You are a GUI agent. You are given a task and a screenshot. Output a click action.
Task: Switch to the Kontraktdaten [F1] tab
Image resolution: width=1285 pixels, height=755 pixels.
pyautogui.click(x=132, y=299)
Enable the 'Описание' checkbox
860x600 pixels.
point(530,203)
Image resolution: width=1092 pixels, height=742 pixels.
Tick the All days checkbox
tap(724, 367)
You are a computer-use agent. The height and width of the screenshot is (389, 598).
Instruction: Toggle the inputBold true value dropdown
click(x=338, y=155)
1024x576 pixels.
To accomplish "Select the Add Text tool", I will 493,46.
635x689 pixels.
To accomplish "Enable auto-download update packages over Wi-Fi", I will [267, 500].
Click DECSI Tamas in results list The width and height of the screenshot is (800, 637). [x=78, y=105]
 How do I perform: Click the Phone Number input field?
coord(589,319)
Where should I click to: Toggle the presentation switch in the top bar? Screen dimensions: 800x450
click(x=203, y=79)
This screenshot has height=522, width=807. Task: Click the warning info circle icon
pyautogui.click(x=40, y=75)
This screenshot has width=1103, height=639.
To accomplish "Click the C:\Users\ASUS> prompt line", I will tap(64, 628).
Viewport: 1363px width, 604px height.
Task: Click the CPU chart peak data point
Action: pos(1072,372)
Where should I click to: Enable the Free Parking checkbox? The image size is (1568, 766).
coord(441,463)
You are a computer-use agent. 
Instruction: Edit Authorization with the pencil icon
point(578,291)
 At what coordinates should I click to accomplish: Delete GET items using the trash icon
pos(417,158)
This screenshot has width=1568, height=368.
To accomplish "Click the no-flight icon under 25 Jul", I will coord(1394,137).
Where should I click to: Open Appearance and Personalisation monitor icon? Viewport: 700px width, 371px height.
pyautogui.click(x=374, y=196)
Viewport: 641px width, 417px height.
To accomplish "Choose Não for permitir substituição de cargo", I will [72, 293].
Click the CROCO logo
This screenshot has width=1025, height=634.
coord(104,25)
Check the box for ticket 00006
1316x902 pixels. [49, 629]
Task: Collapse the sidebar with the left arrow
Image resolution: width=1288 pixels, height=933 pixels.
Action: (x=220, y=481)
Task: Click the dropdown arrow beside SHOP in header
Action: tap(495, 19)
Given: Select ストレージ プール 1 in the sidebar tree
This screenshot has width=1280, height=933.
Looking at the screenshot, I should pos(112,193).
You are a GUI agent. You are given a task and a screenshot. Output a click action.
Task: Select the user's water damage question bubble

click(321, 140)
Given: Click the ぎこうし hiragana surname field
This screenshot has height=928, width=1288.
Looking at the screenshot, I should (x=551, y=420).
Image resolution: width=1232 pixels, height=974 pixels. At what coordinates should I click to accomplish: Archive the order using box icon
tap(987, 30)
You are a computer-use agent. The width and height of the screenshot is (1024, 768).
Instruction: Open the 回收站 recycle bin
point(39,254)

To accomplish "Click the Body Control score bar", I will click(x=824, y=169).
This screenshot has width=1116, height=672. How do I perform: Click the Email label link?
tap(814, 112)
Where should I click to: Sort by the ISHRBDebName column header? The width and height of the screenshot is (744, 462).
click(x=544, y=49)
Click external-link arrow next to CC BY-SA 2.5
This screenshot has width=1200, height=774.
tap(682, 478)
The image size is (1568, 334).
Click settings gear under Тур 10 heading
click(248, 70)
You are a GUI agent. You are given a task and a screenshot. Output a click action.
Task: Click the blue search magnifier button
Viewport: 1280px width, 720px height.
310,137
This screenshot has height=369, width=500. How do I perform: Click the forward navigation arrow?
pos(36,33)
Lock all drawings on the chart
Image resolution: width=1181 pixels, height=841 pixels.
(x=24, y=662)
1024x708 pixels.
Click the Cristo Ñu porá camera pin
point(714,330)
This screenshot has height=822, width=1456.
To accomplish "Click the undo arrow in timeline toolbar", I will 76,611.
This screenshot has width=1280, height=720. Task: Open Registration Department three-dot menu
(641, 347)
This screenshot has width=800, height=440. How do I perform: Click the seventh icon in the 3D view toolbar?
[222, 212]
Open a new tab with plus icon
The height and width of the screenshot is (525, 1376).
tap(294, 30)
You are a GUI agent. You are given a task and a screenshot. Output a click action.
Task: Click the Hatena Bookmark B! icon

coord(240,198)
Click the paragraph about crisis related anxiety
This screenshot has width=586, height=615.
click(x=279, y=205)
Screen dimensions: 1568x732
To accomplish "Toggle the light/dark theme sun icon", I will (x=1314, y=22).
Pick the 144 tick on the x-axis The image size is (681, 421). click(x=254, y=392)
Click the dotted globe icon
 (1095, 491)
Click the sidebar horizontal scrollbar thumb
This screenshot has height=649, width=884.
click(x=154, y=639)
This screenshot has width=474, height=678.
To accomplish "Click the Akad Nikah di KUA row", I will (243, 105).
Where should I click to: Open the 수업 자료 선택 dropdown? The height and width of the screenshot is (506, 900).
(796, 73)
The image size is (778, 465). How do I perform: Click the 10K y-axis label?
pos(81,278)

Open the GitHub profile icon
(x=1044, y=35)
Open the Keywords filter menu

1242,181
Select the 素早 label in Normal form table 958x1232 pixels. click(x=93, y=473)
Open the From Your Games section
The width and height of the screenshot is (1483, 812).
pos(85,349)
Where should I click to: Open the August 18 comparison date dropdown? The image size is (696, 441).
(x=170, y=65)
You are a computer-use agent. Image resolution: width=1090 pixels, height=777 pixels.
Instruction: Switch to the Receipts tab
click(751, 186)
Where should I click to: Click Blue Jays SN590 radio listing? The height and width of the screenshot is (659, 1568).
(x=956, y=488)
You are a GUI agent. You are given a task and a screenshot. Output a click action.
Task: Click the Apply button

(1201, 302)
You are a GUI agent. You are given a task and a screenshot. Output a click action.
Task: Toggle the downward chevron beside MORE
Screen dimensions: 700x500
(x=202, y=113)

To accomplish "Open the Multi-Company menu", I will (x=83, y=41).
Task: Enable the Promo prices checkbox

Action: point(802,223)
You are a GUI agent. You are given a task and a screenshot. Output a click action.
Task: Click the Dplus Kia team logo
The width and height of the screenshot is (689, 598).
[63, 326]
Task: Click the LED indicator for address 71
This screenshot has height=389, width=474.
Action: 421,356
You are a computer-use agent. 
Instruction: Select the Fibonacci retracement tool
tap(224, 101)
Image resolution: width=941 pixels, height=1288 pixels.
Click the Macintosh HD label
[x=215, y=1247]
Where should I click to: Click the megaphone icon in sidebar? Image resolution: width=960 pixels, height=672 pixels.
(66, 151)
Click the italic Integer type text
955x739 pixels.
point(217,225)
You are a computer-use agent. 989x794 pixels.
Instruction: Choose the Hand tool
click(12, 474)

▸ **Task directions**:
All that belongs in the answer is the run of lines above from the line containing "Pick the 144" through the line containing "This screenshot has width=474, height=678.", exactly as written.

▸ **Response box**:
Pick the 144 tick on the x-axis The image size is (681, 421). click(x=254, y=392)
Click the dotted globe icon
 (1095, 491)
Click the sidebar horizontal scrollbar thumb
This screenshot has height=649, width=884.
click(x=154, y=639)
This screenshot has width=474, height=678.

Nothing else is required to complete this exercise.